Il disparaît trop vite pour que je dégaine de mes poches vides le moindre argument supplémentaire, et je le maudis sous cape. Lui, et ces dissipations dans la nature à faire pâlir d'envie Harry Houdini, dont il détient le secret.
« C'est officiel, je déclare alors à Annabelle en me faufilant derrière le bar, je serai la pire des invités de Noël, cette année. » Elle hausse le sourcil gauche, geste dont elle use à l'infini comme si gisait là son unique don. « J'arriverai sans cadeau. Et probablement en retard.

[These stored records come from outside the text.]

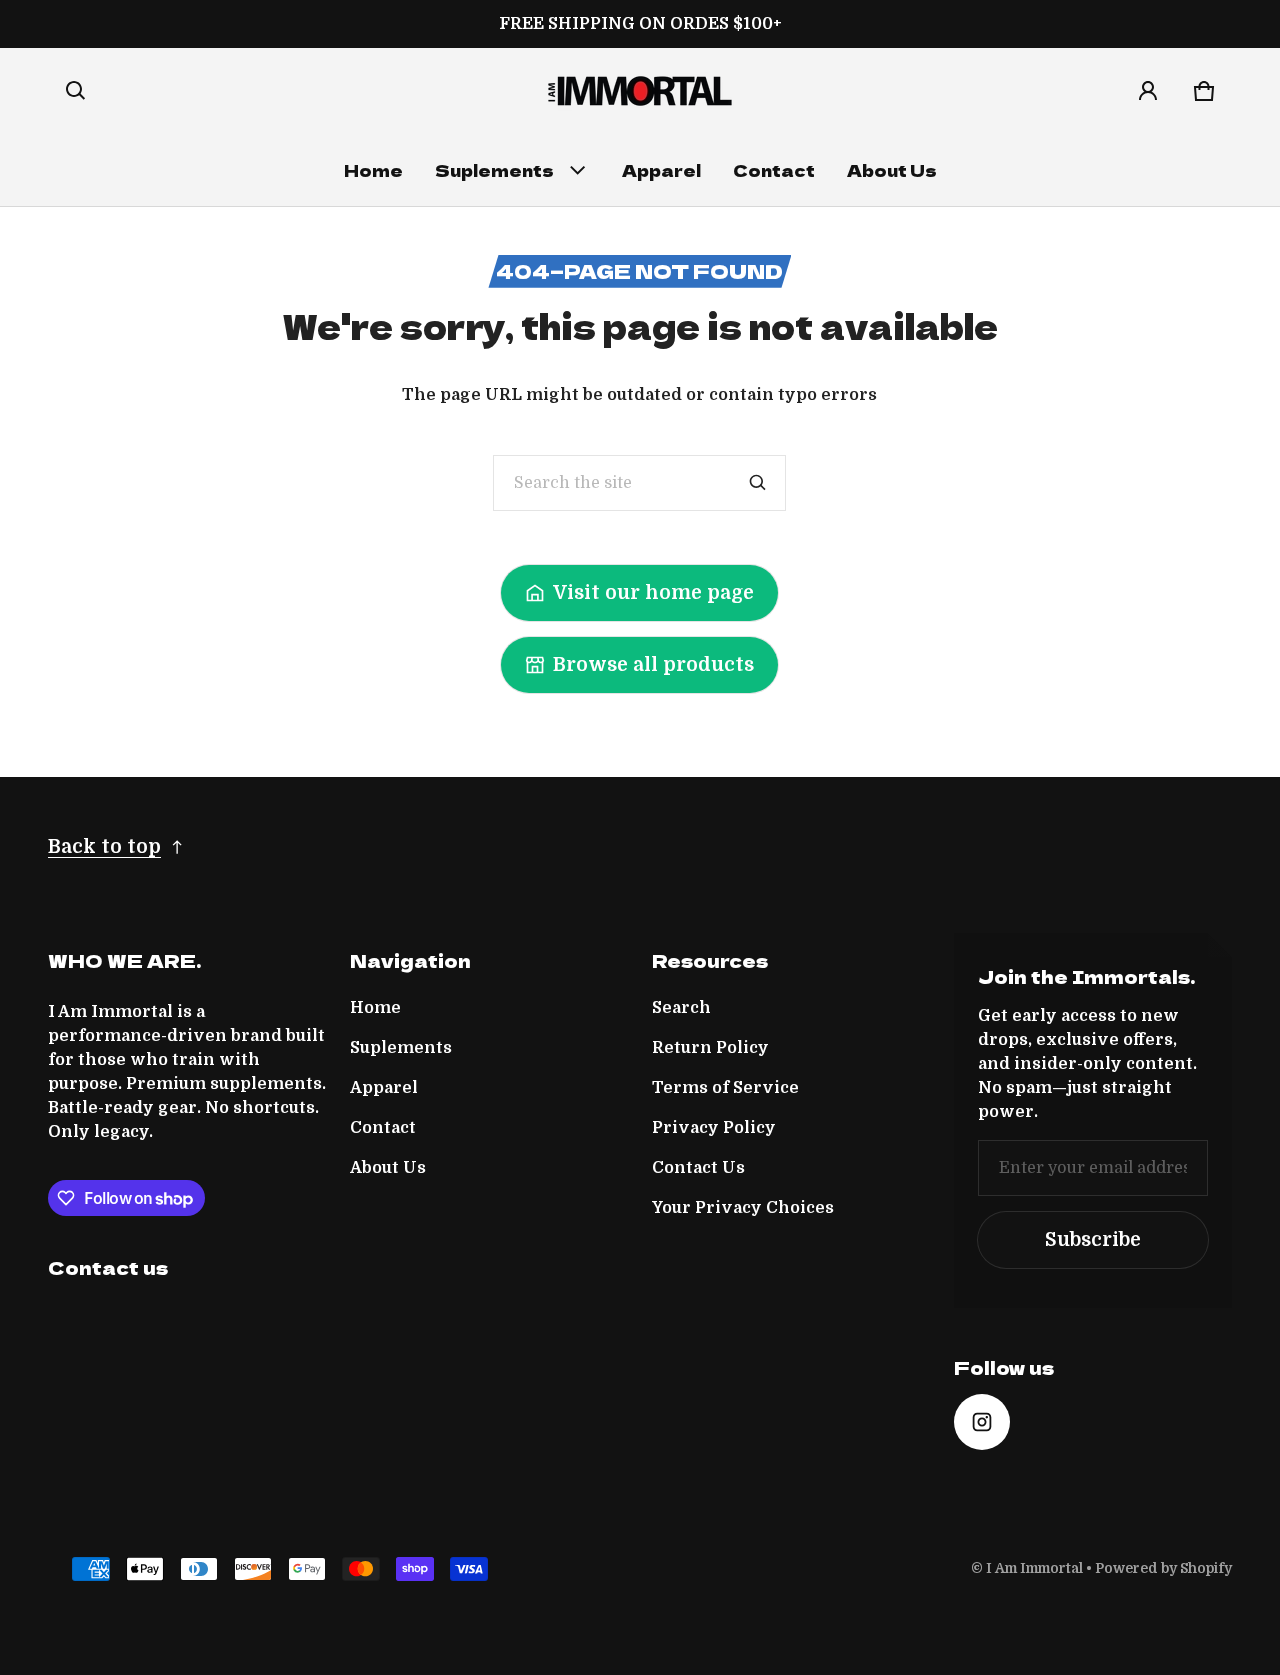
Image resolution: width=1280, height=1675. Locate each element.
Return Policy (710, 1048)
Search (681, 1008)
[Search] (758, 483)
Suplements (494, 170)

— Les cadeaux ne sont pas importants, intervient un jeune homme en s'installant au comptoir. Il faut être là, voilà tout. S'asseoir à une même table. Prendre le temps d'écouter.
— Bonsoir, Joel, je lance tandis qu'il ôte son manteau. Je vous sers la même chose que d'habitude ?
— S'il vous plaît.
— Ton fidèle soupirant a raison », déclare Annabelle, et je la fusille du regard tout en attrapant une bouteille de gin, car je lui ai déjà demandé mille fois de ne pas appeler Joel de la sorte, qui plus est devant lui.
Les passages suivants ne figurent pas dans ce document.